I plunged the blade into the creature's heart, where the mark was. It exhaled a kind of reptilian shriek and then the light in its eyes went out. Fher Fhero Ohr Fheo was no more. I could not hold the knife as my hand disintegrated. As it clattered to the floor the serpent creatures came bursting into the Hall Of God demanding cannibalism and mating in loud primal screams.

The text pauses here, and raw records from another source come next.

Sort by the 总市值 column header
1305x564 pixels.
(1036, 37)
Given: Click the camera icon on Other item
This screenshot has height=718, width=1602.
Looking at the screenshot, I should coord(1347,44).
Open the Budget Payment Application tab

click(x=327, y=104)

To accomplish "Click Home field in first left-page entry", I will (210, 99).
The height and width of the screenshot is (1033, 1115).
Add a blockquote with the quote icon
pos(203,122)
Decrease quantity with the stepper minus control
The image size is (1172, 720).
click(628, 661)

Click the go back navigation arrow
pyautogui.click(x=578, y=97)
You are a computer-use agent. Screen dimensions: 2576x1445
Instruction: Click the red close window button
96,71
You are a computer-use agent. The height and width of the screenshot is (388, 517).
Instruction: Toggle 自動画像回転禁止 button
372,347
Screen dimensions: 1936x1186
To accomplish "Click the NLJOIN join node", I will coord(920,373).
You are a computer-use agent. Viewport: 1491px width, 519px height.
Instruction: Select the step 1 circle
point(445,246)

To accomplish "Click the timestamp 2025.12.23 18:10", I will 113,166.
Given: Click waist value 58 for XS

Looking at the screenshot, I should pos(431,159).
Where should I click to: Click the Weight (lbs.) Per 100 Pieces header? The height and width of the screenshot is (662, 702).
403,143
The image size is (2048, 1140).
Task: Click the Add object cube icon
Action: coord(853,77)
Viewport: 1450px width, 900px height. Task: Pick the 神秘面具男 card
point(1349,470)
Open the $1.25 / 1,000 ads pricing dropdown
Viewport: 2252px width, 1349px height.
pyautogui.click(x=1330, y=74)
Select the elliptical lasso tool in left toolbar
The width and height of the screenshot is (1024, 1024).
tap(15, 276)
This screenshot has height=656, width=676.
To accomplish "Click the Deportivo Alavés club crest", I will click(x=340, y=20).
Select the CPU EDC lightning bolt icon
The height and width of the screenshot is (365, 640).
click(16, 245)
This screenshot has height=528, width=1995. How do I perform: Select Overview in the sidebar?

I was standing with Cory on my shoulder and from my hand was falling the relic. It shattered on the pavement and became as so much glitter and glass dust sparkling in the lights from the street. Then I walked home on weak and wobbly legs. My bullet that was in my spine was somehow gone and I was able to walk, barely. Somehow Fher Fhero Ohr Fheo had done this: repaired me, as it had promised.

"Not all of its words were lies, My Lord." Cory sounded amused at my efforts to walk. I was leaning on everything and placing one foot ahead of the other.

"None of its words were lies." I decided. "It just knew a different and more horrible truth."